Copy the material word for word, from its beginning up to and including the line containing "(les mer) (194, 1066)", and omit the pictures from your copy.

----

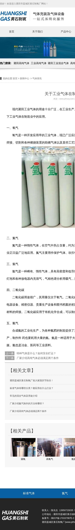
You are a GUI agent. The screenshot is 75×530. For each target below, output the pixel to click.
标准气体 (29, 493)
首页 (11, 31)
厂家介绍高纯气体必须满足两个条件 (37, 358)
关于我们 (37, 31)
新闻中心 (24, 78)
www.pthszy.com (66, 99)
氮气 (65, 493)
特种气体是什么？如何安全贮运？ (36, 353)
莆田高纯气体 (21, 63)
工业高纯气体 (39, 63)
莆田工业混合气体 (58, 63)
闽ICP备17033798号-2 (62, 518)
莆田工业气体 (27, 109)
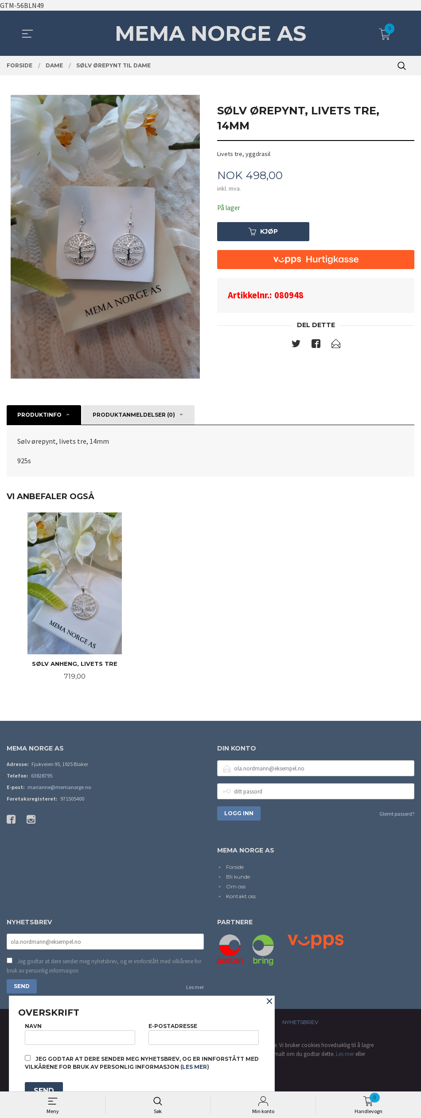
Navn (80, 1032)
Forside (235, 867)
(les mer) (194, 1066)
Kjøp (263, 232)
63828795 (41, 776)
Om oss (236, 887)
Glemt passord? (396, 814)
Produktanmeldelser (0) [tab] (134, 414)
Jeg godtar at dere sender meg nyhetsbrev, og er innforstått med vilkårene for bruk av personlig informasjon (104, 967)
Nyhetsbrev (300, 1023)
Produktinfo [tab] (39, 414)
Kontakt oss (241, 897)
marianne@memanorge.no (59, 788)
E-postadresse (203, 1032)
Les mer (195, 988)
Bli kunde (238, 877)
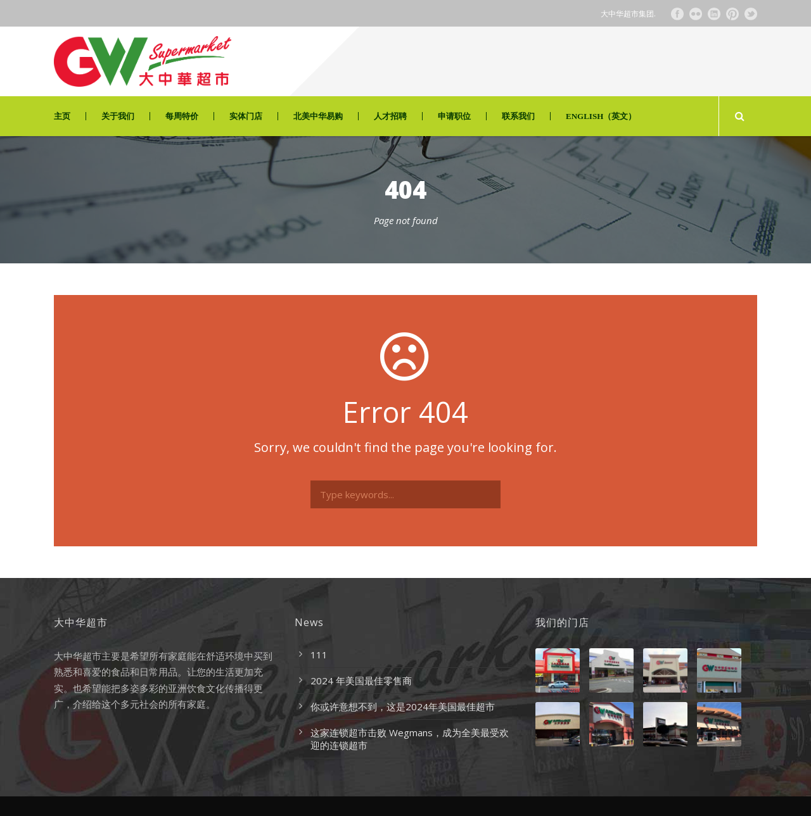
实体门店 (245, 116)
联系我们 (518, 116)
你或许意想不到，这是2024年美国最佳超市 (402, 706)
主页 (62, 116)
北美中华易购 (318, 116)
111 (319, 654)
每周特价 (181, 116)
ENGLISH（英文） (601, 116)
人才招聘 (390, 116)
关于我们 (117, 116)
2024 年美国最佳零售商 (361, 680)
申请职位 (454, 116)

----

RESPONSE TO THE TASK:
You are a GUI agent. The screenshot is 75×530. For each target below, output the pixel to click.
标准气体 (29, 493)
首页 (11, 31)
厂家介绍高纯气体必须满足两个条件 (37, 358)
关于我们 (37, 31)
新闻中心 (24, 78)
www.pthszy.com (66, 99)
氮气 (65, 493)
特种气体是什么？如何安全贮运？ (36, 353)
莆田高纯气体 (21, 63)
工业高纯气体 (39, 63)
莆田工业混合气体 (58, 63)
闽ICP备17033798号-2 (62, 518)
莆田工业气体 (27, 109)
Navn (80, 1032)
Forside (235, 867)
(les mer) (194, 1066)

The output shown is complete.